(Exercise)
The following data needs to be repeated exactly, with all images excluded.

-------- Records --------

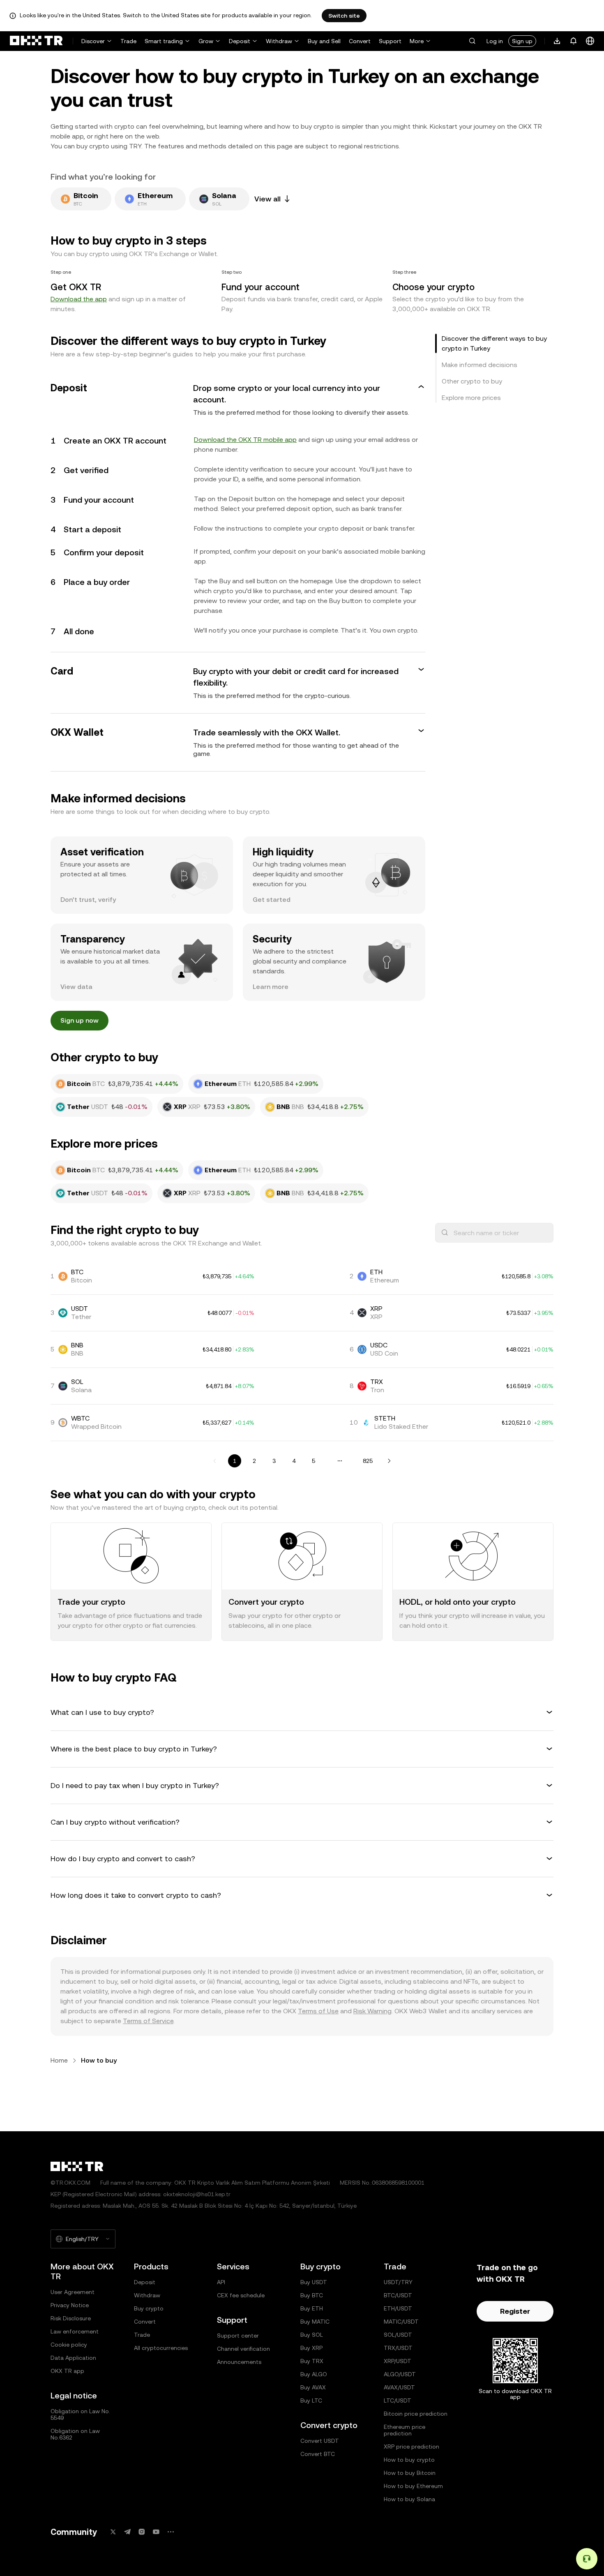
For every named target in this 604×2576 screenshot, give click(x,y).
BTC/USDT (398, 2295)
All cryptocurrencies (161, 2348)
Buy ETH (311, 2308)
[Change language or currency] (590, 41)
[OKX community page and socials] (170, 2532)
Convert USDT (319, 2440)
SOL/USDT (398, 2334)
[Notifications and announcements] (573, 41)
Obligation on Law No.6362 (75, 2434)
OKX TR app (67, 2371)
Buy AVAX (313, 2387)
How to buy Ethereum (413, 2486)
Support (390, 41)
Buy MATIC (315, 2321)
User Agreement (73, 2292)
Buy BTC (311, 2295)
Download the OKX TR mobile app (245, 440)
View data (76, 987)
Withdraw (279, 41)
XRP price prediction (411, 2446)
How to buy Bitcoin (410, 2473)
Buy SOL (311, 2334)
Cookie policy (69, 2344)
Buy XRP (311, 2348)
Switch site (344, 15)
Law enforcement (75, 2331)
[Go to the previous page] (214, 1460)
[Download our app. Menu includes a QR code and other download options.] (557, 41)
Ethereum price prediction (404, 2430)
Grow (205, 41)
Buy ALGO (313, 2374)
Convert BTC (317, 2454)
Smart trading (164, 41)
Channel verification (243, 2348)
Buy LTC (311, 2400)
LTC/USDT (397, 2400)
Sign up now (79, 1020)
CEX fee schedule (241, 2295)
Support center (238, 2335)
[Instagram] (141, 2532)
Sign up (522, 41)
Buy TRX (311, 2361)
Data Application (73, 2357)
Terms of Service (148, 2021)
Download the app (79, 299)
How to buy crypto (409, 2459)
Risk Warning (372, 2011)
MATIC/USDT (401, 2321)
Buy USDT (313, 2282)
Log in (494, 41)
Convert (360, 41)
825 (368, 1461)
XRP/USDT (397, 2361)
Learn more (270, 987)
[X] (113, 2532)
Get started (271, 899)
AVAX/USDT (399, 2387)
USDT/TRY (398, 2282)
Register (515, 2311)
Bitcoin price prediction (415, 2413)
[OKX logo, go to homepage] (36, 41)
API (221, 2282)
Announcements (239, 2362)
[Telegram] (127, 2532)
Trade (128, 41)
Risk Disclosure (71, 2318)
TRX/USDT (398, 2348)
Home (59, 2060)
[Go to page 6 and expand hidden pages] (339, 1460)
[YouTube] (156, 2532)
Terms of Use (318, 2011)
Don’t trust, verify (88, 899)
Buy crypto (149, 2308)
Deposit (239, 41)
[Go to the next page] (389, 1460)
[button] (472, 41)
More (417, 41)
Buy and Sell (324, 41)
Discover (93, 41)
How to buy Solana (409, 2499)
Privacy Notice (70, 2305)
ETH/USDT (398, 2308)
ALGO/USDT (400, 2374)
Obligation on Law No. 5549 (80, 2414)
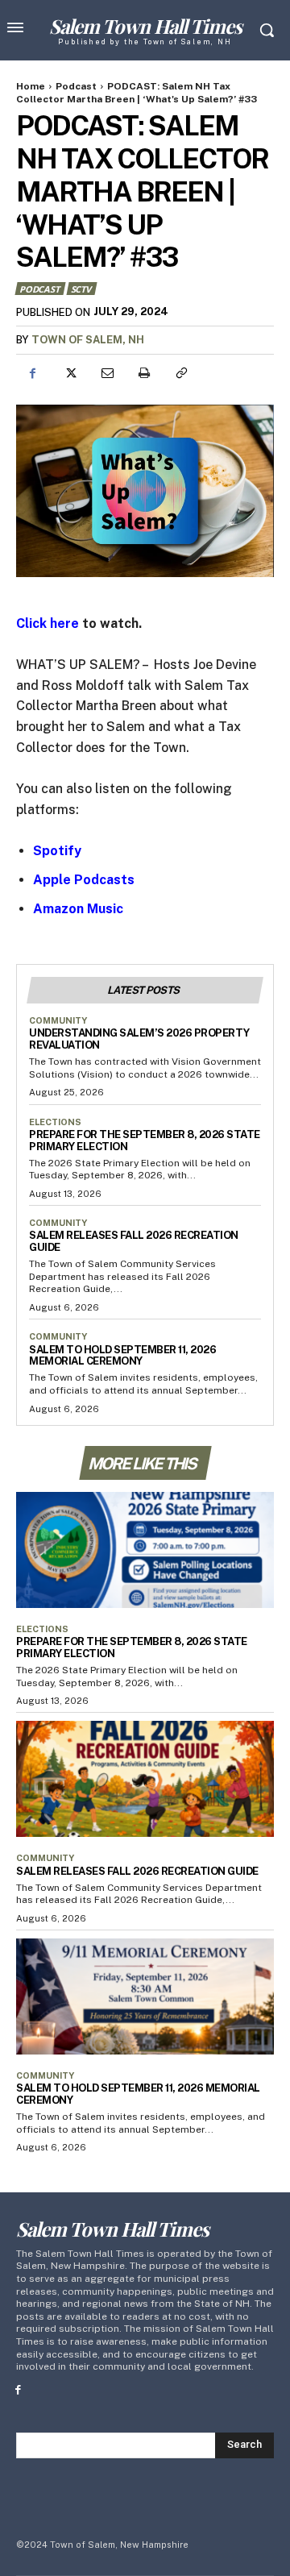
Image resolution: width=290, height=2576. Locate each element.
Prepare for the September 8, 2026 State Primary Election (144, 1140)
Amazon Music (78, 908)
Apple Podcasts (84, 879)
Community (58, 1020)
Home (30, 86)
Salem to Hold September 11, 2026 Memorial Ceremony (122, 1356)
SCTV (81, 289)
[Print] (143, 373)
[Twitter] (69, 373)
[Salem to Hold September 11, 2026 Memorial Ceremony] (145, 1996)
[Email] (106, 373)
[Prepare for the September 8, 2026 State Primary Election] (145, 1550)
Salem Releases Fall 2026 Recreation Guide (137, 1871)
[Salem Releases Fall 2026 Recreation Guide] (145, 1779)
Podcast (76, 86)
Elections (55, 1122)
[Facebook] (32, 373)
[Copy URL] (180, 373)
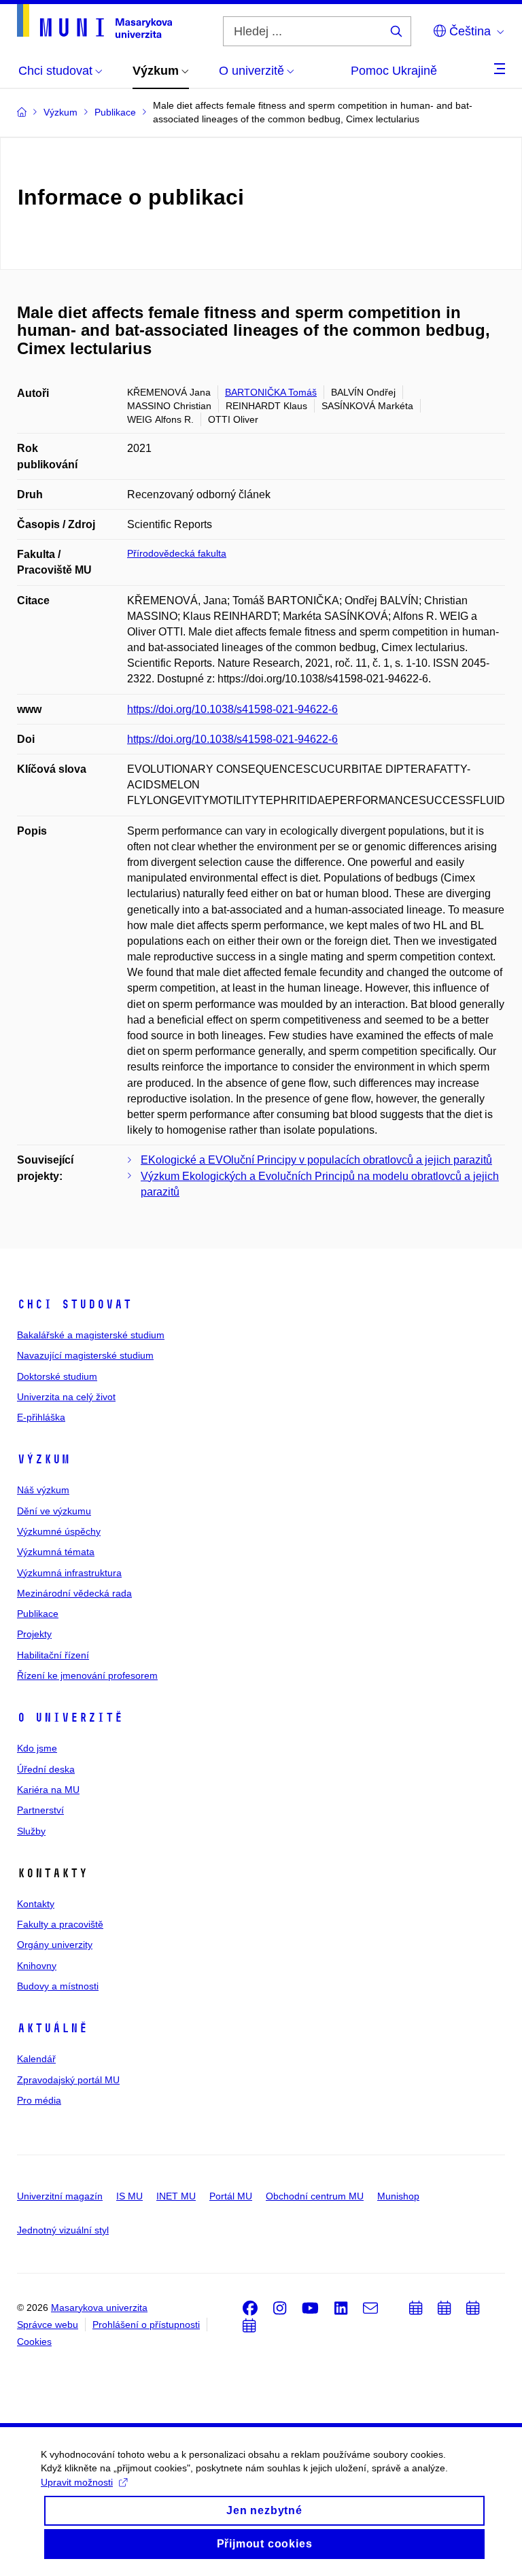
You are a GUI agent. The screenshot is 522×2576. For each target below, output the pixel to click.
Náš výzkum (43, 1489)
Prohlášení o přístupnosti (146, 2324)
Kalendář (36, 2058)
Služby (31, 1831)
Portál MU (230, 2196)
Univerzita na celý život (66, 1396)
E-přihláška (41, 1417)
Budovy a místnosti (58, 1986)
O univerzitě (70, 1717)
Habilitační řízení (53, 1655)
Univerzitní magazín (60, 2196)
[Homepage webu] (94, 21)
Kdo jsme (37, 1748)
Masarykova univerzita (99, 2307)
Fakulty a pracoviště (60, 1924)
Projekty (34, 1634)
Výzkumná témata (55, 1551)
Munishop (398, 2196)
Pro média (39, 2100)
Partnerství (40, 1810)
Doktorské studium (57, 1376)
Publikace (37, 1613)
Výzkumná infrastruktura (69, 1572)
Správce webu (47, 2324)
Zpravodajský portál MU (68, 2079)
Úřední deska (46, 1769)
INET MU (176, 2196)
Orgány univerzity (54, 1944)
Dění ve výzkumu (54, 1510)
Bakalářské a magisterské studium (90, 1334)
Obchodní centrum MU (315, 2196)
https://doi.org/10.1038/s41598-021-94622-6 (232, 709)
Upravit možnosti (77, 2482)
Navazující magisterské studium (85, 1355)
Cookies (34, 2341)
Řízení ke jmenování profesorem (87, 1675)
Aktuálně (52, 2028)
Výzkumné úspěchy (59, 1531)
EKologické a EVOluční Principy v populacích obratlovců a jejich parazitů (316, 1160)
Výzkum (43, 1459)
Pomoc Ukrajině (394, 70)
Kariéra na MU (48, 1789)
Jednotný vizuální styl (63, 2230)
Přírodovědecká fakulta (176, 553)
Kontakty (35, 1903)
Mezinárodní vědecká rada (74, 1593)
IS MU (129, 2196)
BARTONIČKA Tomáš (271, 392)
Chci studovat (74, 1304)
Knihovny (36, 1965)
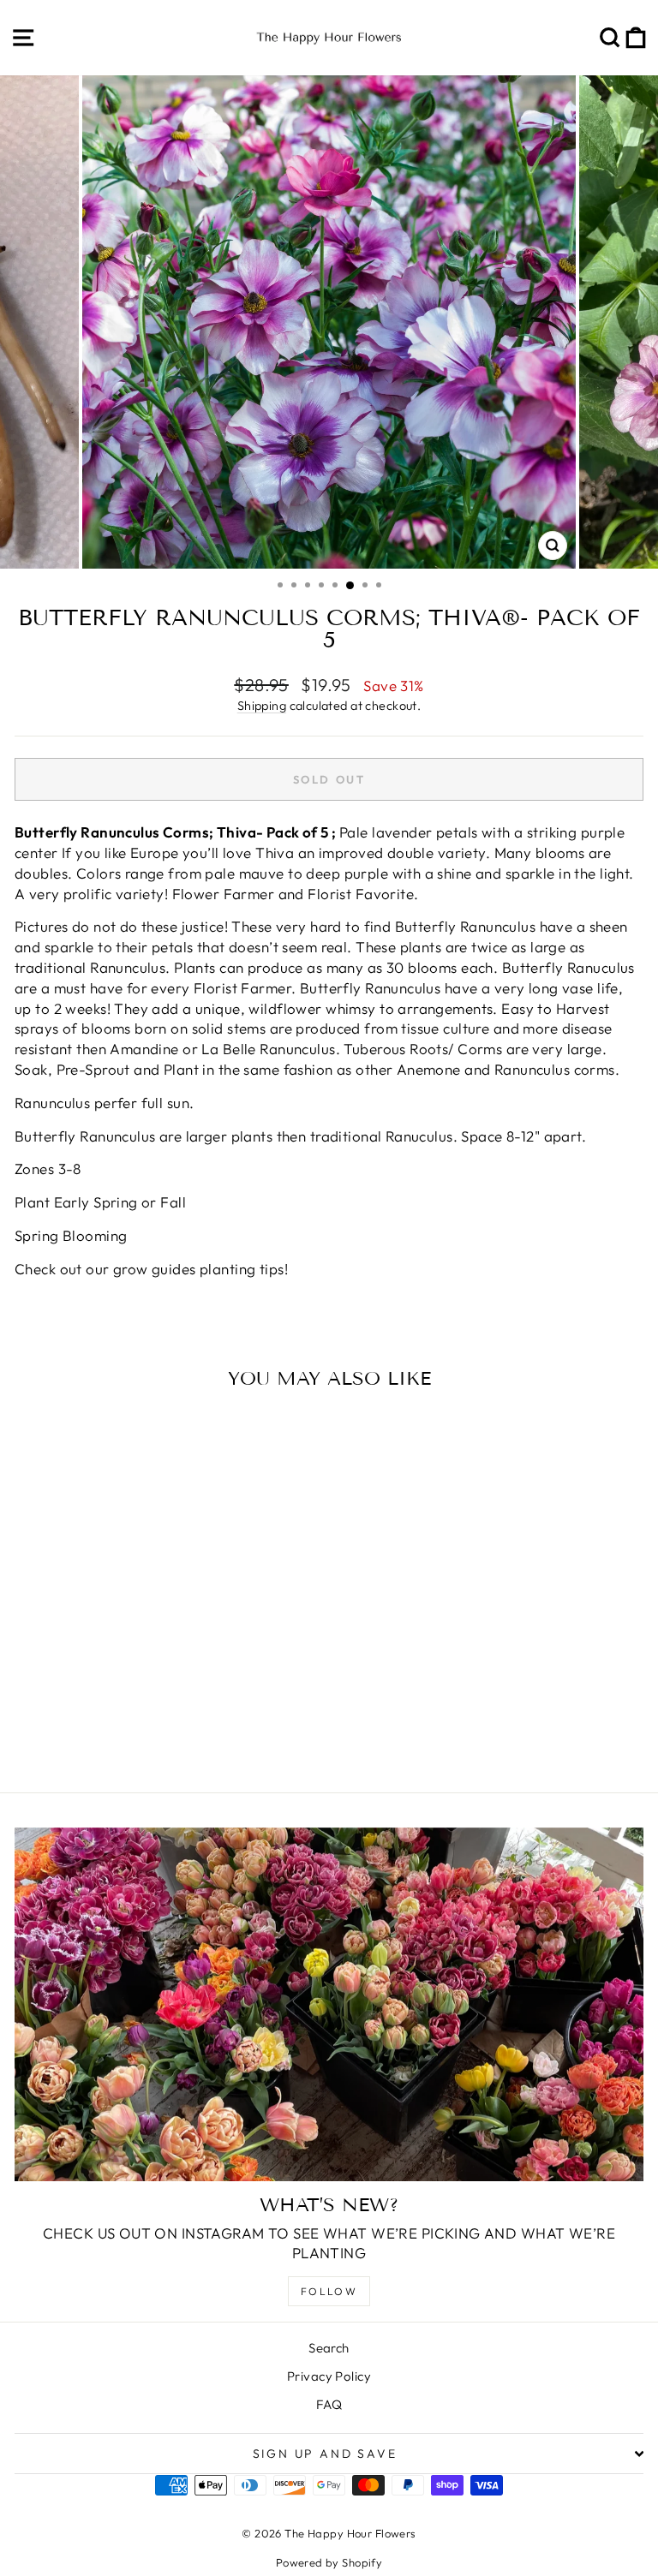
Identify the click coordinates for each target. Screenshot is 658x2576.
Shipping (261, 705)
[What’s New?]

--------

(Written reply)
For every named target in this 604×2576 screenshot, give click(x,y).
BTC/USDT (398, 2295)
All cryptocurrencies (161, 2348)
Buy ETH (311, 2308)
[Change language or currency] (590, 41)
[OKX community page and socials] (170, 2532)
Convert USDT (319, 2440)
SOL/USDT (398, 2334)
[Notifications and announcements] (573, 41)
Obligation on Law No.6362 (75, 2434)
OKX TR app (67, 2371)
Buy AVAX (313, 2387)
How to buy Ethereum (413, 2486)
Support (390, 41)
Buy MATIC (315, 2321)
User Agreement (73, 2292)
Buy BTC (311, 2295)
Download the OKX TR mobile app (245, 440)
View data (76, 987)
Withdraw (279, 41)
XRP price prediction (411, 2446)
How to buy Bitcoin (410, 2473)
Buy SOL (311, 2334)
Cookie policy (69, 2344)
Buy XRP (311, 2348)
Switch site (344, 15)
Law enforcement (75, 2331)
[Go to the previous page] (214, 1460)
[Download our app. Menu includes a QR code and other download options.] (557, 41)
Ethereum price prediction (404, 2430)
Grow (205, 41)
Buy ALGO (313, 2374)
Convert BTC (317, 2454)
Smart trading (164, 41)
Channel verification (243, 2348)
Buy LTC (311, 2400)
LTC/USDT (397, 2400)
Sign up now (79, 1020)
CEX fee schedule (241, 2295)
Support center (238, 2335)
[Instagram] (141, 2532)
Sign up (522, 41)
Buy TRX (311, 2361)
Data Application (73, 2357)
Terms of Service (148, 2021)
Download the app (79, 299)
How to buy crypto (409, 2459)
Risk Warning (372, 2011)
MATIC/USDT (401, 2321)
Buy USDT (313, 2282)
Log in (494, 41)
Convert (360, 41)
825 (368, 1461)
XRP/USDT (397, 2361)
Learn more (270, 987)
[X] (113, 2532)
Get started (271, 899)
AVAX/USDT (399, 2387)
USDT/TRY (398, 2282)
Register (515, 2311)
Bitcoin price prediction (415, 2413)
[OKX logo, go to homepage] (36, 41)
API (221, 2282)
Announcements (239, 2362)
[Telegram] (127, 2532)
Trade (128, 41)
Risk Disclosure (71, 2318)
TRX/USDT (398, 2348)
Home (59, 2060)
[Go to page 6 and expand hidden pages] (339, 1460)
[YouTube] (156, 2532)
Terms of Use (318, 2011)
Don’t trust, verify (88, 899)
Buy crypto (149, 2308)
Deposit (239, 41)
[Go to the next page] (389, 1460)
[button] (472, 41)
More (417, 41)
Buy and Sell (324, 41)
Discover (93, 41)
How to buy Solana (409, 2499)
Privacy Notice (70, 2305)
ETH/USDT (398, 2308)
ALGO/USDT (400, 2374)
Obligation on Law No. 5549 (80, 2414)
Image resolution: width=290, height=2576. Locate each element.
Prepare for the September 8, 2026 State Primary Election (144, 1140)
Amazon Music (78, 908)
Apple Podcasts (84, 879)
Community (58, 1020)
Home (30, 86)
Salem to Hold September 11, 2026 Memorial Ceremony (122, 1356)
SCTV (81, 289)
[Print] (143, 373)
[Twitter] (69, 373)
[Salem to Hold September 11, 2026 Memorial Ceremony] (145, 1996)
[Email] (106, 373)
[Prepare for the September 8, 2026 State Primary Election] (145, 1550)
Salem Releases Fall 2026 Recreation Guide (137, 1871)
[Salem Releases Fall 2026 Recreation Guide] (145, 1779)
Podcast (76, 86)
Elections (55, 1122)
[Facebook] (32, 373)
[Copy URL] (180, 373)
You are a GUI agent. The screenshot is 522×2576. For each target below, output the pixel to click.
Náš výzkum (43, 1489)
Prohlášení o přístupnosti (146, 2324)
Kalendář (36, 2058)
Služby (31, 1831)
Portál MU (230, 2196)
Univerzita na celý život (66, 1396)
E-přihláška (41, 1417)
Budovy a místnosti (58, 1986)
O univerzitě (70, 1717)
Habilitační řízení (53, 1655)
Univerzitní magazín (60, 2196)
[Homepage webu] (94, 21)
Kdo jsme (37, 1748)
Masarykova univerzita (99, 2307)
Fakulty a pracoviště (60, 1924)
Projekty (34, 1634)
Výzkumná témata (55, 1551)
Munishop (398, 2196)
Pro média (39, 2100)
Partnerství (40, 1810)
Doktorské studium (57, 1376)
Publikace (37, 1613)
Výzkumná infrastruktura (69, 1572)
Správce webu (47, 2324)
Zpravodajský portál MU (68, 2079)
Úřední deska (46, 1769)
INET MU (176, 2196)
Orgány univerzity (54, 1944)
Dění ve výzkumu (54, 1510)
Bakalářské a magisterské studium (90, 1334)
Obchodní centrum MU (315, 2196)
https://doi.org/10.1038/s41598-021-94622-6 (232, 709)
Upravit možnosti (77, 2482)
Navazující magisterské studium (85, 1355)
Cookies (34, 2341)
Řízení ke jmenování profesorem (87, 1675)
Aktuálně (52, 2028)
Výzkumné úspěchy (59, 1531)
EKologické a EVOluční Principy v populacích obratlovců a jejich parazitů (316, 1160)
Výzkum (43, 1459)
Pomoc Ukrajině (394, 70)
Kariéra na MU (48, 1789)
Jednotný vizuální styl (63, 2230)
Přírodovědecká fakulta (176, 553)
Kontakty (35, 1903)
Mezinárodní vědecká rada (74, 1593)
IS MU (129, 2196)
BARTONIČKA Tomáš (271, 392)
Chci studovat (74, 1304)
Knihovny (36, 1965)
Identify the click coordinates for each target. Screenshot is 658x2576.
Shipping (261, 705)
[What’s New?]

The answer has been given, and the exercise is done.